As a public school employee, I have to be careful about how I introduce meditation in the classroom. Thankfully, mindfulness practices have been accepted into public education by focusing on improving awareness and paying attention, bypassing religious dogmas and debates.

But is there a point when meditation crosses a line and becomes “spiritual”? And is there a point when the practice of music becomes a “spiritual practice”?

Let’s start with music. We know that sound is simply vibration. On the physical level, neuroscientists are studying the effect of music on our brains, hoping to answer the mystery of how music moves us to bliss. Science has shown how music stimulates many parts of the brain, activating hormones, accessing memories, inducing movement and awakening emotions. This is fabulous!
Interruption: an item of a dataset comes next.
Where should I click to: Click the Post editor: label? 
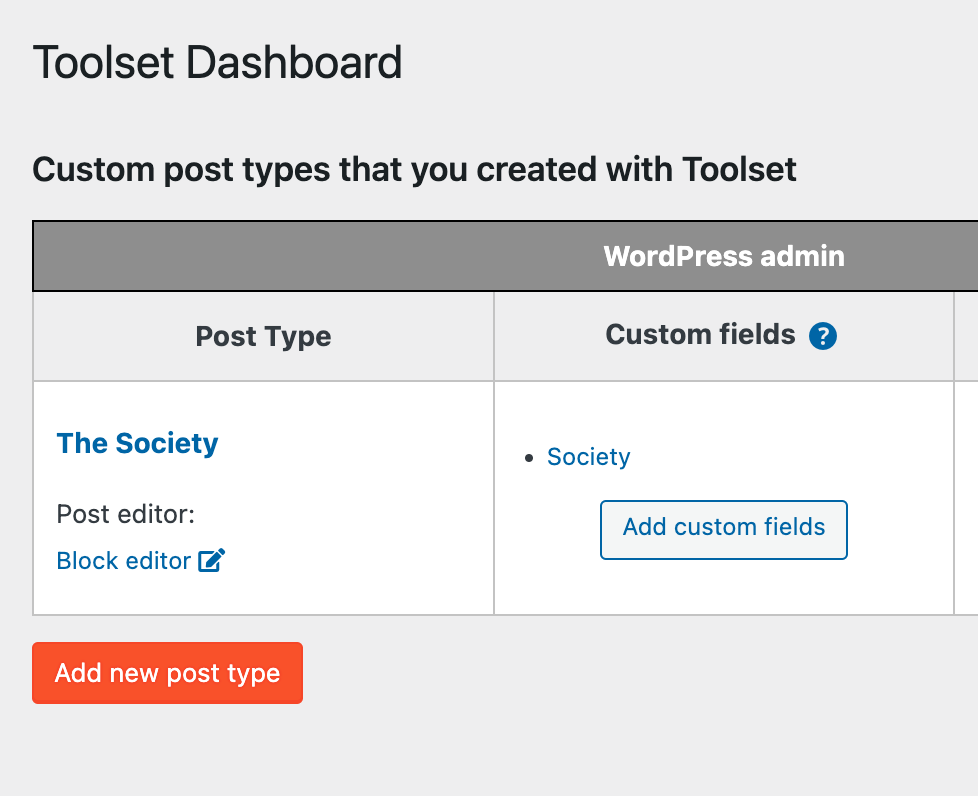click(126, 515)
But yet today’s science does not yet have the tools to measure how music can bypass the mind and emotions to strike a chord deep within us. It has not yet been able to satisfactorily (for me) explain how music can lift me into something deeply existential. (The answers I have found through the teachings of yoga, however, satisfies me completely. It’s consciousness and energetically based, and I love it.)

I will readily admit that I spend too much time dwelling on how to bridge this gap between the provable and the not-yet provable, instead of dealing directly with this more pressing question:

How can we bring musicians and listeners into deeper experience and awareness?

Yes, play in tune. Keep a steady rhythm. Blend your sound. All of these improve the musical experience for everyone involved. Teachers, youtubes and apps abound.

But now, more then ever, we also need teachers who can help improve focus, absorption, wholeness, and connection within and without. Meditation, in combination with the musical experience, gives a tangible inner response that does all of the above. It’s the quickest shortcut I know into a heightened state of flow and joy.

But is this tangible inner response necessarily “spiritual”? 

Not at all. You can think of it as a response of something not yet scientifically measurable. The study of quantum energy leads deeper and deeper into the realm of consciousness. It’s not as important to define it, as it is to experience it.

I’m a musician raised as a Christian who now studies Yoga. I have had many mystical experiences that have left me in awe. I can’t talk about Spirit, chakras, energy centers, or God in public school. But I can talk about wholeness, connection, center, peace, love and joy. I think people are ready for those.